By looking at “what ifs,” even those that seem unlikely, AI can set a new equilibrium and help organizations make smarter decisions when the unthinkable happens. In the case of toilet paper manufacturers, AI can examine whether it makes sense to retool everything in the process or retool the 20% it takes to meet the initial demand with a projection that everything else is going to return to a base level.
Absorbing the shocks
When things are running smoothly, most business’ supply chains are in a fairly steady state. You might sell 5,000 units one month, 5,500 the next and 4,500 after that, but it’s generally pretty predictable.
The challenge that the supply chain faces is that all of that falls apart when shocks come through. All the nicely controlled, just-in-time production systems are thrown into chaos. The result is that companies fall back into manual decision-making. They go into triage mode and begin guessing to find the right next step. But, people aren’t good at making thousands of interconnected decisions on the fly, and that’s where automated systems can come in and help steady the ship.
One AI horror story from the supply chain world comes when a consulting group told a global logistics company that the AI ran overnight and that it could tell them where every parcel was going to be, where every trailer was going to be, by the minute, throughout the day.
That’s ridiculous, of course, because it shows a complete lack of understanding about the supply chain industry, where conditions change by the minute. If someone calls in sick or even takes a restroom break that wasn’t accounted for in the AI model, the entire model breaks down.
It’s possible, however, to take a more flexible approach, updating those AI predictions as often as every 15 minutes. That’s the type of AI that learns on the ground and adjusts accordingly. It’s not so much a look into the future but a dynamic tool that reacts minute-by-minute.
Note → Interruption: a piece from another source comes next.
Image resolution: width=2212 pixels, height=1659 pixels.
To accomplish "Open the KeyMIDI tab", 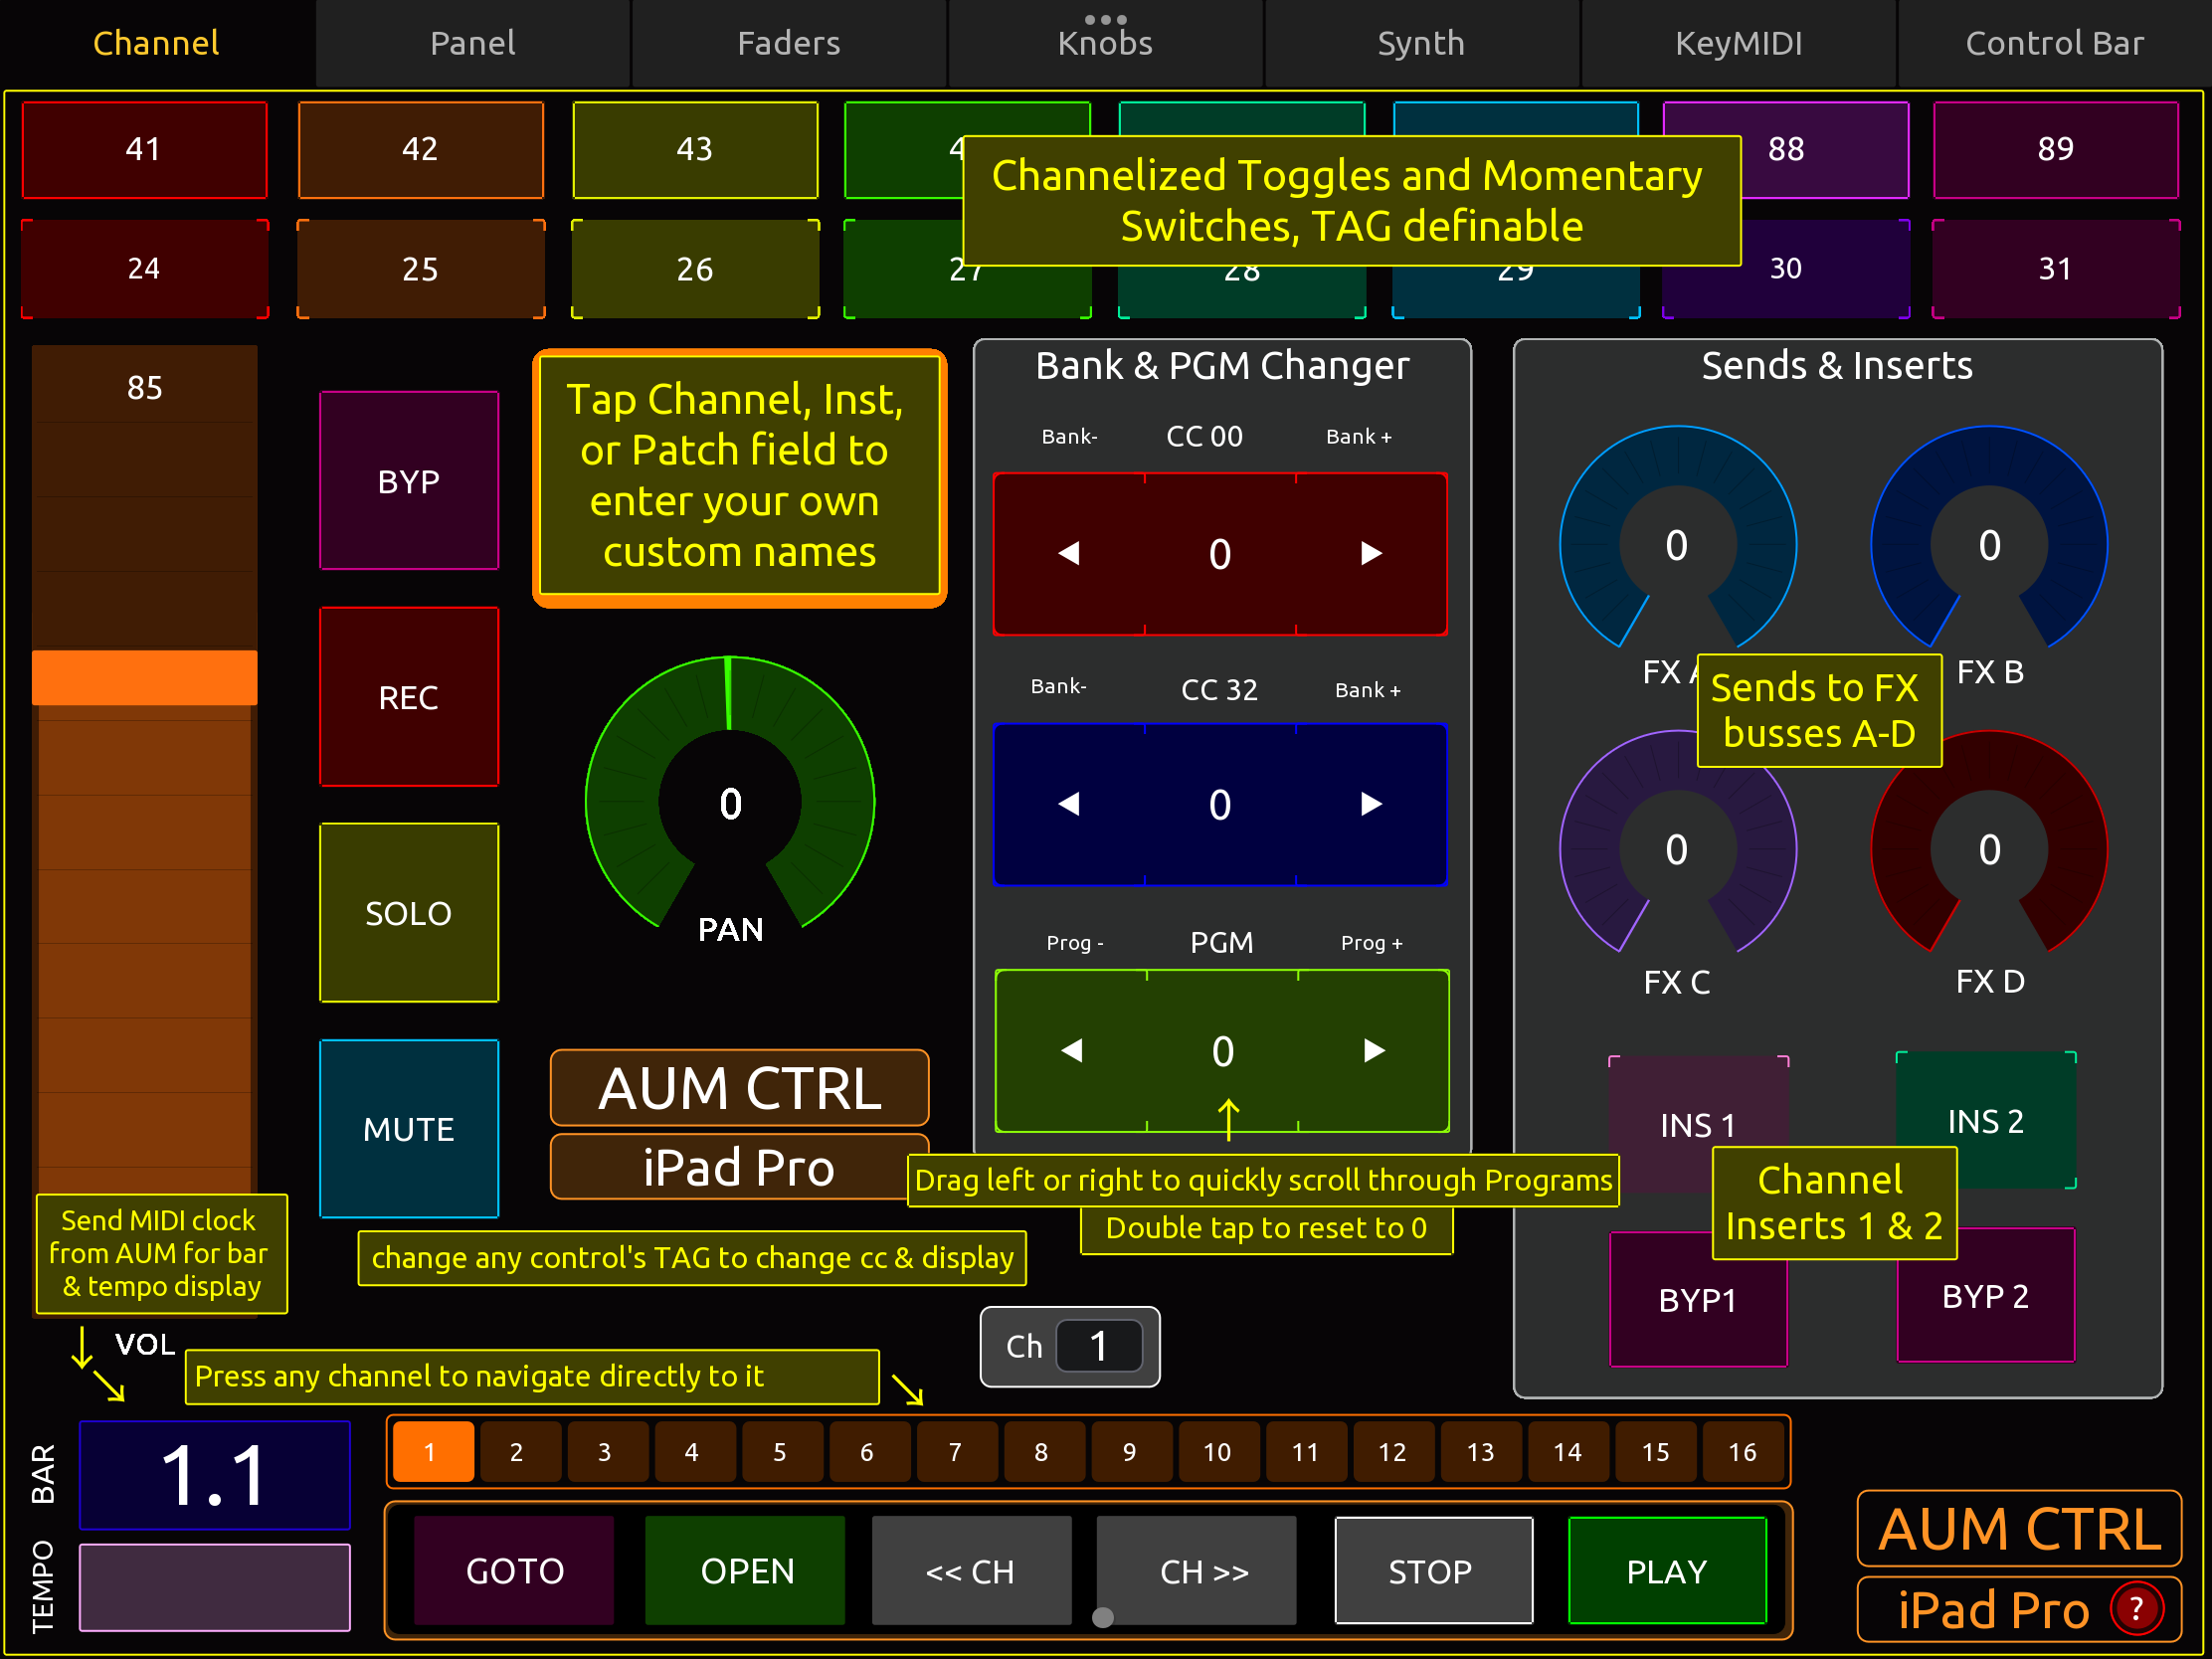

To make the most of any AI tool, companies must put their strategy first. Leaders should agree on what they’re trying to achieve and then apply AI to help them reach that goal. Rather than concentrate on which parcel ends up at which scanner at a precise time, shift the focus to reducing overall costs and increasing operational efficiency. If you set a higher-level goal and hone in on the opportunities, you're often going to get better results than trying to get everything perfect.